Ergänzender Artikel zu:
Politische Gleichheit

Clanpolitik

Die Baselbieter Gemeinden waren im 19. Jahrhundert von ausgeprägten sozialen Unterschieden und Abhängigkeitsverhältnissen durchzogen. Nicht allein der politische Standpunkt, nicht nur das Abwägen von Vor- und Nachteilen einer Vorlage, auch wirtschaftliche Interessen, die soziale Stellung eines Stimmbürgers sowie Klientelbeziehungen innerhalb der Gemeinde beeinflussten das Abstimmungs- und Wahlverhalten. Neben wirtschaftlicher Abhängigkeit konnten in kleinen Dörfern auch familiäre Beziehungen so prägend wirken, dass die Gemeinden in zwei verfeindete Lager oder Clans zerfielen. 1890 registrierte die Gemeindeinspektion der Direktion des Innern, in einzelnen Gemeinden ständen sich Parteien ziemlich schroff gegenüber, die sich nach Familie und Verwandtschaften trennten: «Ein oder zwei Amtsperioden regiert die eine Partei, d.h. hat alle oder die Mehrzahl der Gemeinde-Ämter besetzt; dann gelingt es etwa der andern Partei, wieder die Oberhand zu gewinnen und für 3–6 Jahre die hauptsächlichsten Gemeindeämter an sich zu ziehen.
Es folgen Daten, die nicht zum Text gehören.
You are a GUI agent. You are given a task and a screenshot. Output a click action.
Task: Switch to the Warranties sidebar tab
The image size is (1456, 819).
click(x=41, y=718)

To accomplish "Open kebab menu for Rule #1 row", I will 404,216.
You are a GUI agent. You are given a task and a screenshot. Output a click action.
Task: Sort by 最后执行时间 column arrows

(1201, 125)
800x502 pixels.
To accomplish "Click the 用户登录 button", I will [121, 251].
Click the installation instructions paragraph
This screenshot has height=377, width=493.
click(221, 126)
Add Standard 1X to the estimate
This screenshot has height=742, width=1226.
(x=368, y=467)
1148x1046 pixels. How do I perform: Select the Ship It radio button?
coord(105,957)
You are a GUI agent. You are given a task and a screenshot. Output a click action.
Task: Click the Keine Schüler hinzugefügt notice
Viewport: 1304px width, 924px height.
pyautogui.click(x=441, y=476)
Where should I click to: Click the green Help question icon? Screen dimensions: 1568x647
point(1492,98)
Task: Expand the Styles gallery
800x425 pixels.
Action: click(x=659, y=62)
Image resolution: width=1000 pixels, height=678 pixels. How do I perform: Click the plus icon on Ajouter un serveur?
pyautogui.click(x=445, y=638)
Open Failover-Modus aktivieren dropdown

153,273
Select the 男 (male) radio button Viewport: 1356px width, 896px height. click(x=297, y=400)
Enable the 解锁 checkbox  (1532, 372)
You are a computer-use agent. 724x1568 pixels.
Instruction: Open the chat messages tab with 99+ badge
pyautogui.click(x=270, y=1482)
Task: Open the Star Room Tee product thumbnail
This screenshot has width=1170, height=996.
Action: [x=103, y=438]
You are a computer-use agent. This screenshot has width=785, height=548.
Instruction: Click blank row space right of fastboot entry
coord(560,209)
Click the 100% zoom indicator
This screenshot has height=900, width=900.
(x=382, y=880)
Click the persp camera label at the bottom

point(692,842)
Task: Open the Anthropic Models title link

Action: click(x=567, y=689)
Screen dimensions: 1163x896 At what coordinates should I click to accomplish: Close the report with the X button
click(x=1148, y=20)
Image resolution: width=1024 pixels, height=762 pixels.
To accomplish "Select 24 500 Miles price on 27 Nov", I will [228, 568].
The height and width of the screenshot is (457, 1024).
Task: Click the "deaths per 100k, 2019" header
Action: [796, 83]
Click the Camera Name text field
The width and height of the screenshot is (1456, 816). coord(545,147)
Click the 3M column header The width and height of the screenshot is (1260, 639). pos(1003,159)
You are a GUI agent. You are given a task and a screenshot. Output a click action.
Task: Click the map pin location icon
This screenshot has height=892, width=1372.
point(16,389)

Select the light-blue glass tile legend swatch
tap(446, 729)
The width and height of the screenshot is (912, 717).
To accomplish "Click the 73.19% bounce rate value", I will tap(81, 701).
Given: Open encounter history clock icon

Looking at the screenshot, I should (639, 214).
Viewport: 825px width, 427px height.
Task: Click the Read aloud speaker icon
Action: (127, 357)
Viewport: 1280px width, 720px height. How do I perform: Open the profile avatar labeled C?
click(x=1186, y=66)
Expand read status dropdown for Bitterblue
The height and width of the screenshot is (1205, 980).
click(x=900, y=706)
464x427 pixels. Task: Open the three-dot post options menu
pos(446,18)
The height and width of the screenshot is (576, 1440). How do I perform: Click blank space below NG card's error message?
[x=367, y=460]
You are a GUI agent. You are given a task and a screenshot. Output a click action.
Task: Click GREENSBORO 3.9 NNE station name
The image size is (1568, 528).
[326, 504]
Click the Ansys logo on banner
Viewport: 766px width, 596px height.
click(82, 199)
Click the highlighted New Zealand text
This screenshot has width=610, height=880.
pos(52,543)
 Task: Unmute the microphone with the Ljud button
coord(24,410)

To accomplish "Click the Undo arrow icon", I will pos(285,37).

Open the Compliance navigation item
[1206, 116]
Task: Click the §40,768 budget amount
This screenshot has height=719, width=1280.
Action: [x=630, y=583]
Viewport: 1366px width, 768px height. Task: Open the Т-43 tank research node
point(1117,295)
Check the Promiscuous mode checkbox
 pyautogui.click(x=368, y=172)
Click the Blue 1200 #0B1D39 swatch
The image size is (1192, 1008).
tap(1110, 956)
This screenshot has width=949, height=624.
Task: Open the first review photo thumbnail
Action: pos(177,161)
Jeweilen auf die Neuwahlen hin tritt daher, mag auch in der Zwischenzeit Ruhe und Eintracht scheinbar geherrscht haben, der alte Hass und das Bestreben zu Tage, die am Ruder befindliche Partei wegzudrängen.»(1) Einen Abstimmungs- oder Wahlkampf gewann also nicht in erster Linie diejenige Seite, welche die besseren Argumente oder Kandidaten hatte, sondern jene, welche über ihre Netzwerk- oder Klientelbeziehungen am meisten Anhänger mobilisieren konnte.